The facet or zygapophysial joints of the spine are well innervated by the medial branches of the dorsal rami. Facet joints have been shown capable of causing pain in the neck, upper and mid back, and low back with pain referred to the head or upper extremity, chest wall, and lower extremity in normal volunteers. They also have been shown to be a source of pain in patients with chronic spinal pain using diagnostic techniques of known reliability and validity. Conversely, the reliability of physical examination & medical imaging provides little useful data in identifying facet joint pain diagnosis.
Summary of symptoms of facet pain may include the following:

1. Acute episodes of lumbar and cervical facet joint pain are typically intermittent, generally unpredictable, and occur a few times per month or per year.
2. Most patients will have a persisting point tenderness overlying the inflamed facet joints and some degree of loss in the spinal muscle flexibility (called guarding).
3. Typically, there will be more discomfort while leaning backward than while leaning forward.

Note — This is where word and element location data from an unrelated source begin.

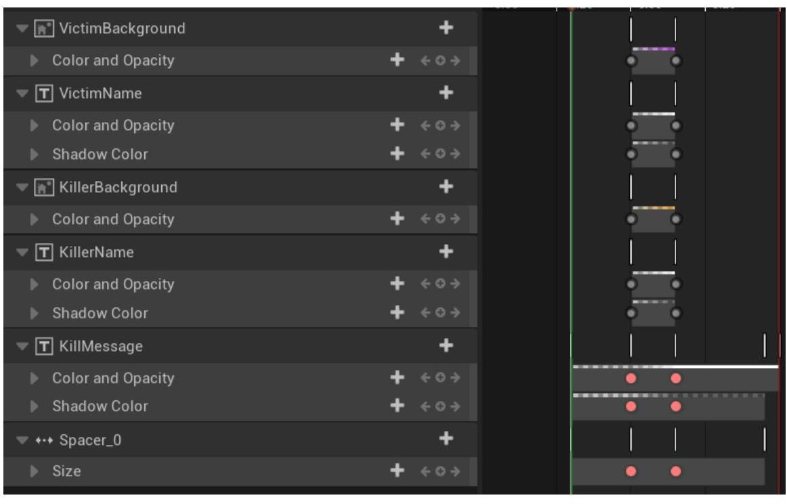The height and width of the screenshot is (504, 787).
Task: Expand Color and Opacity under KillMessage
Action: point(35,378)
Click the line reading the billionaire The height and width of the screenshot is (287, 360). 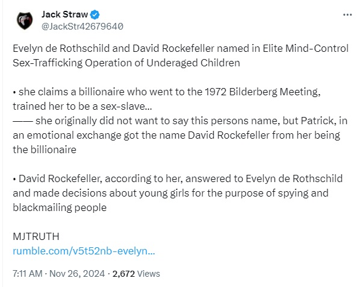click(45, 150)
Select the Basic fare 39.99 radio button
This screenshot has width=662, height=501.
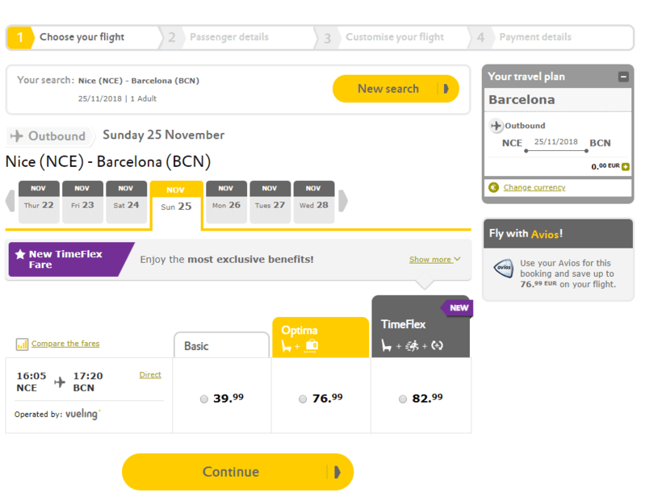pyautogui.click(x=204, y=399)
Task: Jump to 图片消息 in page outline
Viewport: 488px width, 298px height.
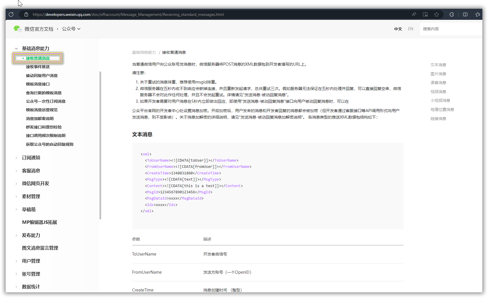Action: click(438, 74)
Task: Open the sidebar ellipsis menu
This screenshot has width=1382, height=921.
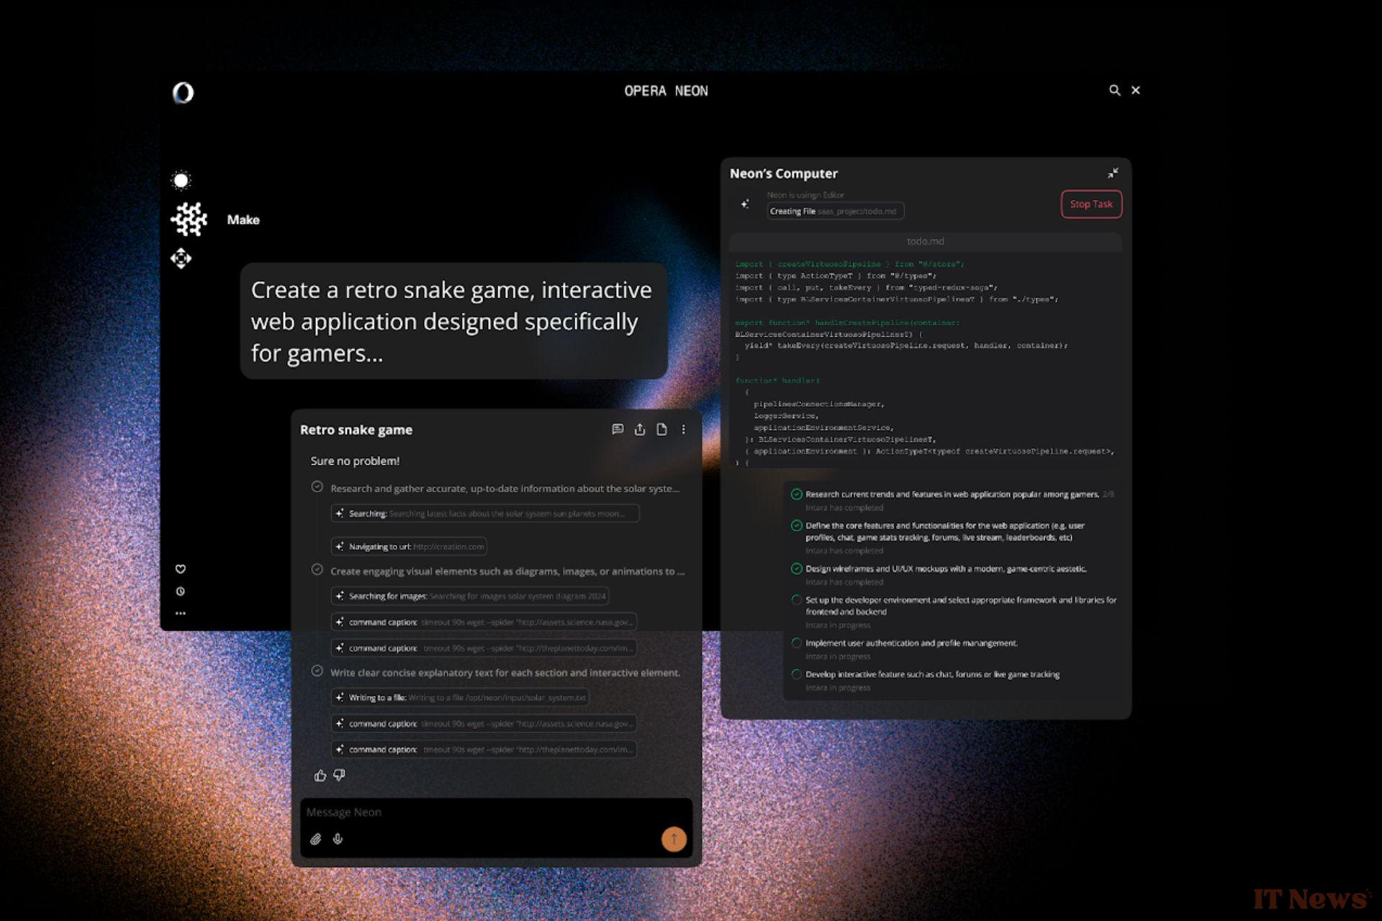Action: tap(181, 612)
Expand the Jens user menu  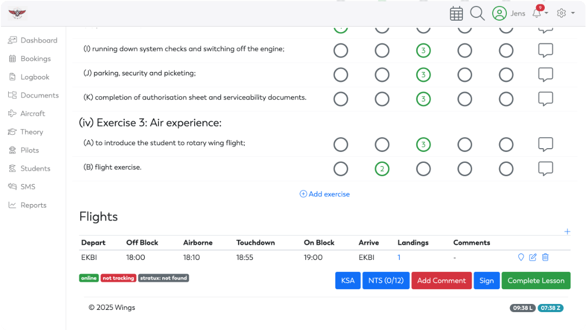(509, 14)
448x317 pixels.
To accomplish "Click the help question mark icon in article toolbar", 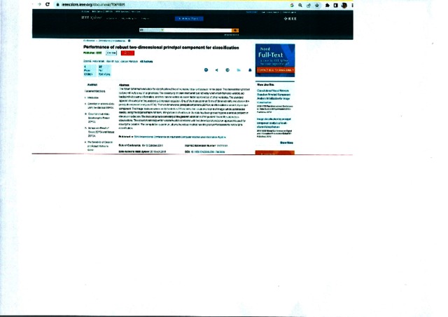I will (x=206, y=70).
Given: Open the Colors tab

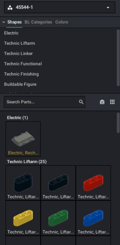Looking at the screenshot, I should (x=62, y=22).
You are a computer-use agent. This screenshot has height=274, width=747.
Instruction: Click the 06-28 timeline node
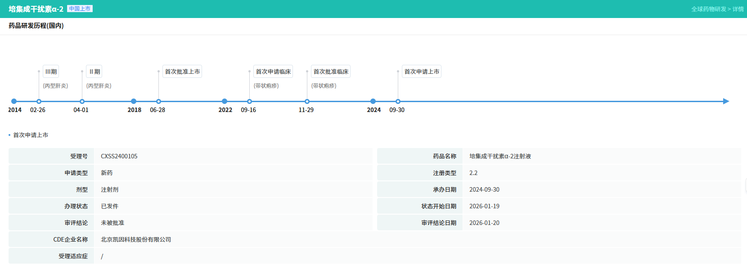[x=158, y=101]
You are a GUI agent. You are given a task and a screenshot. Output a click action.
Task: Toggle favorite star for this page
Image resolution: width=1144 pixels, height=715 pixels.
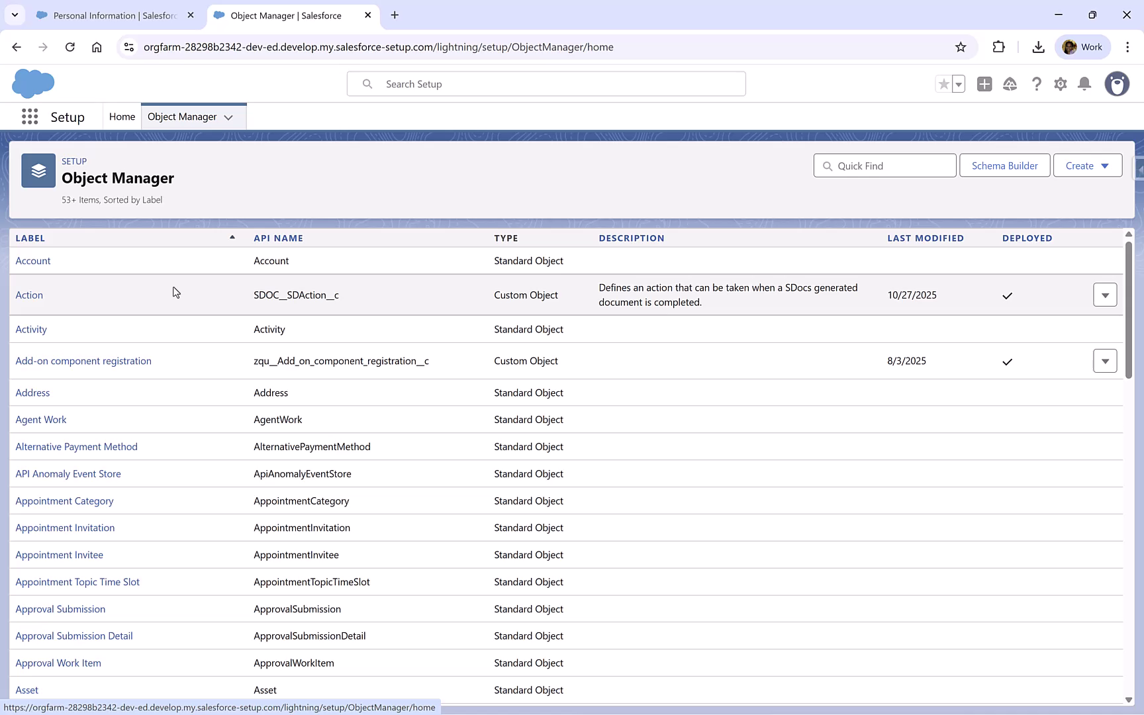943,84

4. Low back pain from the facet joints often radiates down into the buttocks and down the back of the upper leg. The pain is rarely present in the front of the leg, or rarely radiates below the knee or into the foot, as pain from a disc herniation often does.
5. Similarly, cervical facet joint problems may radiate pain locally or into the shoulders or upper back, and rarely radiate in the front or down an arm or into the fingers as a herniated disc might.

References: 1. Manchikanti L et al; Pain Physician. 2009 Jul-Aug; 12(4):E225-64. (An algorithmic approach for clinical management of chronic spinal pain.) 2. Manchikanti L et al; BMC Musculoskeletal Disorders 2004, 5:15doi:10.1186/1471-2474-5-15. (Prevalence of facet joint pain in chronic spinal pain of cervical, thoracic, and lumbar regions.)